Passiamo ora ad aspetti sempre più “okuden”, nascosti, sia nel senso di non visibili nell’atto in sé sia nel senso di aspetti riguardanti il “simbolico” del tirar di spada.
- Pulire il sangue significa “calmare il mare dopo la tempesta”. Ovvero, ho preso la decisione di togliere una vita, che è, a seconda dell’impostazione culturale ed esistenziale di ognuno, squilibrare il delicato organismo del vivere del mondo; impedire ad un uomo di godere del dono della vita e togliere ai suoi cari il godimento della sua presenza; sostituirmi con ciò a (Dio, Buddha, il “Grande Coniglio”, ecc.) nel decidere chi vive e chi muore. Tale decisione, che implica il confronto con le pulsioni vitali di eros e thanatos, e le sue conseguenze nel gesto assassino, è suscitatrice di una tempesta di emozioni, ebbene essa va ora “lavata”, “pulita”:
- perché io possa fare i conti con quanto di mio orgoglio ci sia stato in quel gesto confrontandomi col delirio di onnipotenza ed ogni tentazione narcisistica,
- perché io restituisca il sangue del nemico alla Madre terra, in un ultimo gesto riparatore di riequilibrio.

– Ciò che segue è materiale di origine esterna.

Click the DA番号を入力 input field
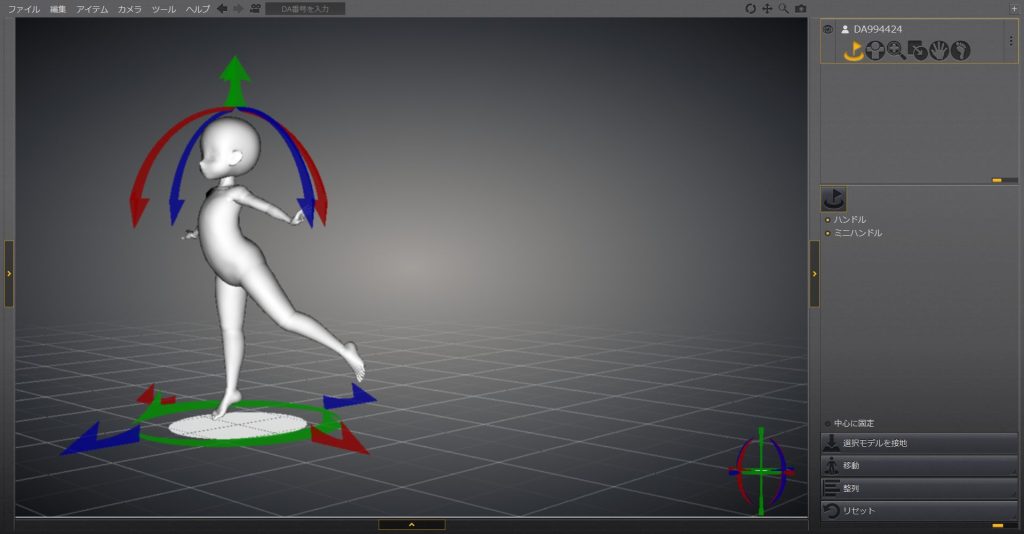pyautogui.click(x=305, y=9)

o Pulire il sangue, in attesa del rinfodero (notto), significa farmi tornare pronto (zanshin) per un nuovo incontro. E’ la fase di post contatto (per dirla in chiave gestaltica) in cui, arricchito dell’incontro appena trascorso, vivo il qui ed ora di un nuovo possibile incontro. Lo vivo sia esternamente (sono posturalmente pronto ad un nuovo duello) sia interiormente, appunto con spirito zanshin (attenzione continua).
Per questo, nella nostra Scuola, “chiburi” è così importante. Come ogni nostro momento di pratica marziale il fare realistico, il simulare, è intimamente connesso con il simbolo che lo sottende.
Uno non esiste senza l’altro. Nessuna copia pedissequa di un modello meccanico, di “stile”, quanto nessuna “sega mentale” (per dirla alla Giacobbe); nessun principio teorico che, avulso dal contenuto della pratica, sarebbe una mera e sciocca illusione, appunto, “una sega mentale”.